- Occupations: poet and writer

= Abdul Slili =

Moroccan writer

Abdul Slili (Arabic: عبد الرحيم سليلي) is a Moroccan poet and writer, and a member of the Moroccan Writers Union.

== His professional career ==
Abdul Slili is a member of the Moroccan Writers Union, editor-in-chief of the quarterly magazine “Qawafel Sijilmassa” for culture, education and creativity, and a researcher in the new poetic experience in the Arab world. He is also a consultant in one of the branches of the Rashidieh Moroccan Writers, Union and a high school principal. He is one of the 50 poets who contributed to the Diwan of the poems of Mufdi Zakaria poetry in the Maghreb issued as part of the activities of Algeria, the capital of Arab culture in 2007.

== His works ==
=== Short stories ===
- On burning sand.
- The wall.
- Clashes on the edge of an old wound.
- He was dancing oriental samba.
- In addition to a group of poems, studies and stories published in most Moroccan supplements and some specialized newspapers and magazines in the Arab world, such as the Cairo Poetry Magazine, several poems, Contemporary Writings magazine, Al-Shahid magazine, the Saudi cultural magazine, the Saudi Arabian magazine, the creative magazine in Dubai, the Kuwait magazine, the magazine Jordan Ideas, Al Jasra Magazine Qatar, and Al Waha Educational Magazine.

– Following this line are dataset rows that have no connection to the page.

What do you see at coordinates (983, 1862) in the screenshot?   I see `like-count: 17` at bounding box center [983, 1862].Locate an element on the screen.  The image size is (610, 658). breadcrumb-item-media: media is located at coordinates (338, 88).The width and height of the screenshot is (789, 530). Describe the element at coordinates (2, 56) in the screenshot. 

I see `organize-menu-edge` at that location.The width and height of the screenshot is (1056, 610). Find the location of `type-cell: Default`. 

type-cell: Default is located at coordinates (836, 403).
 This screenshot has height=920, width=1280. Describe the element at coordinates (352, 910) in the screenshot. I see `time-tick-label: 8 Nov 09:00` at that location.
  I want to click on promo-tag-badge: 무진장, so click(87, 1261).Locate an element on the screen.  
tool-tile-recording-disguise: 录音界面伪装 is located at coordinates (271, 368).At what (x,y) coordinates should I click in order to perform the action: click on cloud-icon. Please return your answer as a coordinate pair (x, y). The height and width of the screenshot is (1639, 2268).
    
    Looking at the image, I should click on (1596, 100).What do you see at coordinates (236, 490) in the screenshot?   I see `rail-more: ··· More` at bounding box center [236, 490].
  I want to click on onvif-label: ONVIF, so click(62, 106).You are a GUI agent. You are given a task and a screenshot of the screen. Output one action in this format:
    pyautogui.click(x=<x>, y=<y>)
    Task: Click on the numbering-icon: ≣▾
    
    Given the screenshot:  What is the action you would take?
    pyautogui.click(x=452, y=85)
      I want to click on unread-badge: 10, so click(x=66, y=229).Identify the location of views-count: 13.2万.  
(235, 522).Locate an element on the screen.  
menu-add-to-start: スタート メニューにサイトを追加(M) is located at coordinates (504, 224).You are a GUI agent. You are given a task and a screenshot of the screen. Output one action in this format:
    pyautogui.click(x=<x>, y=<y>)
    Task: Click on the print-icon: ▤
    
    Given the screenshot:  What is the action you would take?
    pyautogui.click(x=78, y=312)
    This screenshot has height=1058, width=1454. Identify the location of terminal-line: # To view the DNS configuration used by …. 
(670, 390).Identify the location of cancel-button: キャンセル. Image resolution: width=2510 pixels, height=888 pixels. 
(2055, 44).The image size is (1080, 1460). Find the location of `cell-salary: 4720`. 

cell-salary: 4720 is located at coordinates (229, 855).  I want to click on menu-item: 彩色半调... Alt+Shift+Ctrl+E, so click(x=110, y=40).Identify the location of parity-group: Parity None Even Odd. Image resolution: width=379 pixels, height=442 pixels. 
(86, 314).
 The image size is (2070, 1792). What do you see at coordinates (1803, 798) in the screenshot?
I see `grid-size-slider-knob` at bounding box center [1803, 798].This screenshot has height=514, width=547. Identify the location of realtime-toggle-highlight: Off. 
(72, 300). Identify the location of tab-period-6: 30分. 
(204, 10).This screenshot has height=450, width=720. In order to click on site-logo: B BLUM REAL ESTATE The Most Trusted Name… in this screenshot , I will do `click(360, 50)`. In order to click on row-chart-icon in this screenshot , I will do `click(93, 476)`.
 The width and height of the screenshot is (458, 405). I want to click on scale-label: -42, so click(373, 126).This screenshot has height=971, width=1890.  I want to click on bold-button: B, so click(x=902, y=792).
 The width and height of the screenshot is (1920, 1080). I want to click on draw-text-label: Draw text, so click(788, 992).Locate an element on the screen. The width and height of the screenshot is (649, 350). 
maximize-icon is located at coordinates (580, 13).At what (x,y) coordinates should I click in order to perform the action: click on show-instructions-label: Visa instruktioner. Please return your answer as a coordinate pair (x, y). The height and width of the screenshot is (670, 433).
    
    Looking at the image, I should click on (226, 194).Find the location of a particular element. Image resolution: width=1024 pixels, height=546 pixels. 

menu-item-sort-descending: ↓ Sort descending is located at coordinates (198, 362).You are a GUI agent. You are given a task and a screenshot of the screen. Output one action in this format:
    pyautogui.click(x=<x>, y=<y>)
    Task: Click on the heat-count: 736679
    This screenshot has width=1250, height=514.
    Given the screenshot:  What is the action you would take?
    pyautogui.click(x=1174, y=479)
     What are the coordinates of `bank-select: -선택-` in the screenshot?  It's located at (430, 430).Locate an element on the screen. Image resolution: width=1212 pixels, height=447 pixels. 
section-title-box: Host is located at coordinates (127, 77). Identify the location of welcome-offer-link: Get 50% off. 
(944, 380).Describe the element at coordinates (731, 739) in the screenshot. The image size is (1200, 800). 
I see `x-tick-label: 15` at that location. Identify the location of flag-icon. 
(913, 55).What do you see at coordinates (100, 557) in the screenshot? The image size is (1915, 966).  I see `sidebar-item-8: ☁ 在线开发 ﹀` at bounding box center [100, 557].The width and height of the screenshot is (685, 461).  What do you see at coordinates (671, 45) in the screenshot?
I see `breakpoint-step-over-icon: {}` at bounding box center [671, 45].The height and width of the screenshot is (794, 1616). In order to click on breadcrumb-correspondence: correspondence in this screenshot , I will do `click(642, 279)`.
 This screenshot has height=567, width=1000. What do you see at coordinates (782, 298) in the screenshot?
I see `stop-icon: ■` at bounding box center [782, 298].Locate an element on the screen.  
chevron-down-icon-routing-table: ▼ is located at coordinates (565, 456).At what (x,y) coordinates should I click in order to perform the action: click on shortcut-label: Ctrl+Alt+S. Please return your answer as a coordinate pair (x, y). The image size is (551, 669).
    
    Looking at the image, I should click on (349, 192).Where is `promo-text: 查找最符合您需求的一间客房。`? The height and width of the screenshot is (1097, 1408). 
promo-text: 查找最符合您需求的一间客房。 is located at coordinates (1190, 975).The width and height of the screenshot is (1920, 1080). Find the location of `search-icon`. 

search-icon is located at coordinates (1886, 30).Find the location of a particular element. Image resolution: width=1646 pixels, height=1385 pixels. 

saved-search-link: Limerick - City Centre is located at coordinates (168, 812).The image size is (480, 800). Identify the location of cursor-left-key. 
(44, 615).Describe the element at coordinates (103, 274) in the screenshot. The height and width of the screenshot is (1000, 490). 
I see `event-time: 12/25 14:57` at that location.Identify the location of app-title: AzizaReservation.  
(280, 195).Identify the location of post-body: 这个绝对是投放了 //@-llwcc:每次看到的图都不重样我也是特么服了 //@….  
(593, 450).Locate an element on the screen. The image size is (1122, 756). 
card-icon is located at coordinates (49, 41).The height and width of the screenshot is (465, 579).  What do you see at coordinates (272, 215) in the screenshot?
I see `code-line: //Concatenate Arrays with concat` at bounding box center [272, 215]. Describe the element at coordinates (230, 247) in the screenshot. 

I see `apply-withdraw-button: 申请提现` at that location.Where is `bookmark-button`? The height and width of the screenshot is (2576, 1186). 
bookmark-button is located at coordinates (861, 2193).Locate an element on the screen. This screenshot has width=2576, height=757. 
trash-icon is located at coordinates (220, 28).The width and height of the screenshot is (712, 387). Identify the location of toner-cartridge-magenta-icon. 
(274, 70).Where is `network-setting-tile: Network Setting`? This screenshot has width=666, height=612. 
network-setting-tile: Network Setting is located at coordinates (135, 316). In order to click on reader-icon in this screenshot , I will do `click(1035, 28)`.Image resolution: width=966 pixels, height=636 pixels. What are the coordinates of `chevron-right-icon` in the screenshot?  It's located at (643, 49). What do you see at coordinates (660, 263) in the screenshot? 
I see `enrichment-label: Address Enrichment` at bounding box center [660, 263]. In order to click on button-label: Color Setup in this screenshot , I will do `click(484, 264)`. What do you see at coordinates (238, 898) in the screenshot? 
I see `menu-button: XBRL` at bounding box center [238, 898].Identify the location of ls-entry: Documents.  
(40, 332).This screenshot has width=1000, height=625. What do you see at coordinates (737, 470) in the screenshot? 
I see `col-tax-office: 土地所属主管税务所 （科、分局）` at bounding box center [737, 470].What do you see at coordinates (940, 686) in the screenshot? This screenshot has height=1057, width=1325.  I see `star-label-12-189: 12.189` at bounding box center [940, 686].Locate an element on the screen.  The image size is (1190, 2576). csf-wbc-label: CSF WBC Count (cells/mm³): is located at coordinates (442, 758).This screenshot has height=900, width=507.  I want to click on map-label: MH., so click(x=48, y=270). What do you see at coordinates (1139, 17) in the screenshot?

=== Poetical compositions ===
- Galaxy of Reveals: First Edition 2002 Second Edition Coming Soon.
- Angels in the Nebula: published in 2010, and publications of the Moroccan Writers Union, second edition in 2018.
- Showers: Released 2011.
- Clashes on the edge of an old wound.

=== Poems ===
- The sky is about to fall.

== Awards ==
- Al-Tayeb Salih Prize for the field of story, the ninth session, 2018–2019.
- Tangier Poetry Prize for Arabic Poetry, Federico Garcia Lorca, 2000.
- Mufdi Zakaria Prize for Maghreb poetry in Algeria in 2001.
- Innovators Award in Dubai city in 2004.
- Mention of the Moroccan Writers Union Award, two sessions, 1994–2001.
- In addition to many other national awards.